Carte first became known for the controversy that opposed him to Henry Chandler, father of Samuel Chandler, regarding the role played by King Charles I in the Irish Rebellion of 1641. This controversy started with a sermon Carte preached at the Abbey Church in Bath in 1714, where he was a reader. In this sermon Carte defended King Charles I against the accusation that he was in league with Phelim O'Neill who pretended to act on a (probably false) royal commission issued.

His attachment to the Stuarts also caused him to remain a non-juror. He was ordained around 1714, and in that year refused to take the Oath of Allegiance. On the discovery of the plot of Francis Atterbury, whose secretary he was, he was accused of high treason in 1722 and was forced to flee to France adopting the name of Philips.

There he collected materials for illustrating a London edition of the Historium sui temporis of Jacques Auguste de Thou planned by Samuel Buckley. These materials were purchased and published by Richard Mead. Carte was pardoned and recalled to England in 1728 through the influence of Queen Caroline. Carte held the rectory in Yattendon, Berkshire, during the later part of his life.

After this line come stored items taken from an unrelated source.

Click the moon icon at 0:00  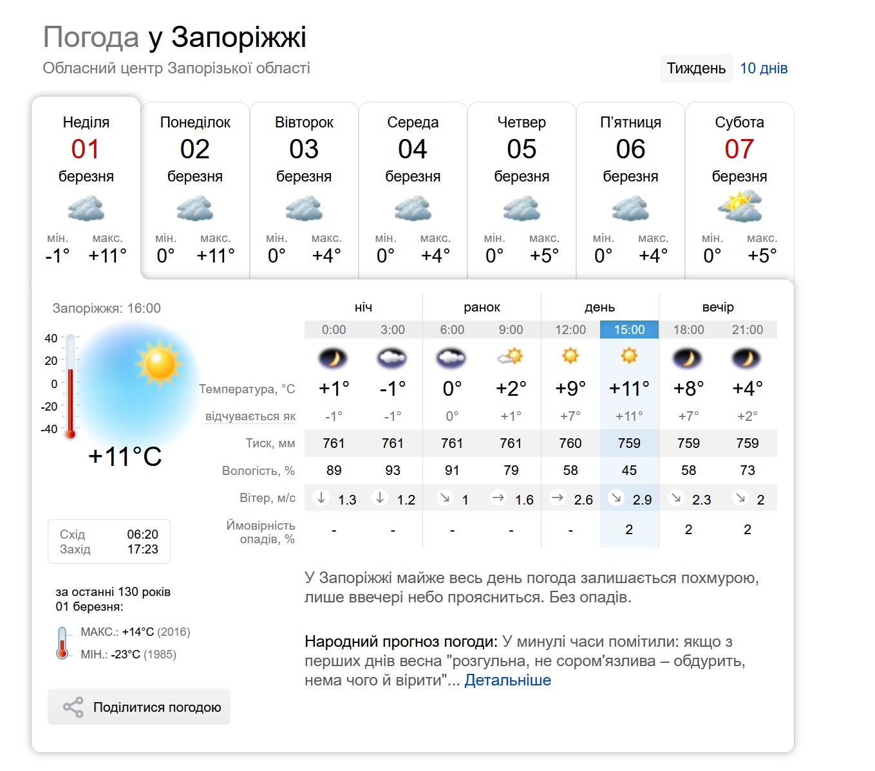click(334, 358)
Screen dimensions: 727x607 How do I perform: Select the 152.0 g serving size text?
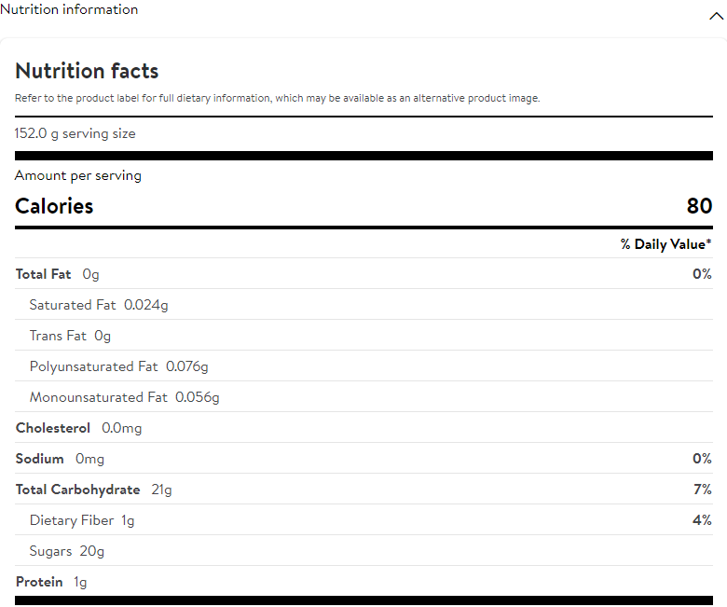[75, 133]
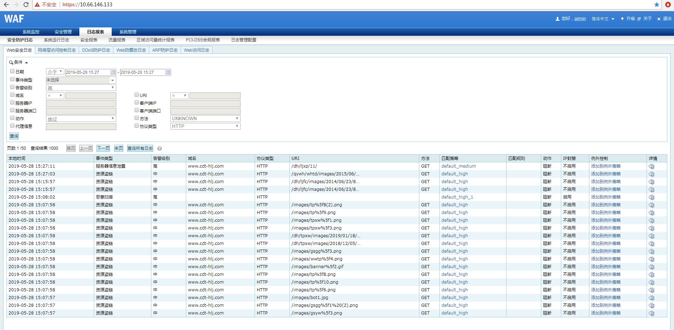The image size is (674, 330).
Task: Check the 客户端IP filter checkbox
Action: coord(137,102)
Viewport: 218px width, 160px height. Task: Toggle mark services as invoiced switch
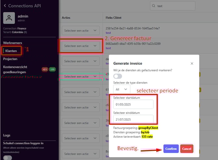click(x=117, y=76)
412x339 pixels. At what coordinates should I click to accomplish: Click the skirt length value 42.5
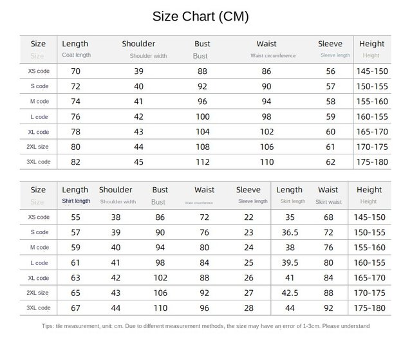tap(290, 293)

Richard Mead made it possible for Carte and Samuel Buckley to publish the London edition of de Thou's Latin History in 1733.

He started work on the Life of James Duke of Ormond. He obtained an important collection of letters from Charles Butler, 1st Earl of Arran. He published the letters in 1735 as volume 3 so that references could be made to them with correct page numbers. He then published volumes 1 and 2 in 1736.

He then started work on a "General History of England" as an improvement on Paul de Rapin's Histoire d'Angleterre. Carte published volume 1 in 1747, volume 2 in 1750 and volume 3 in 1752. Volume 4 was published in 1755 after his death. He lost the trust of many of his patrons by including an anecdote about a miraculous healing of King's Evil by royal touch, given by the "Old Pretender" in the first volume.

He died on 2 April 1754. He was buried in the church at Yattendon.

== Works ==

=== Life of James Duke of Ormond ===

==== Edition 1735/1736 ====

In three volumes: Volume three was published first and has a different title.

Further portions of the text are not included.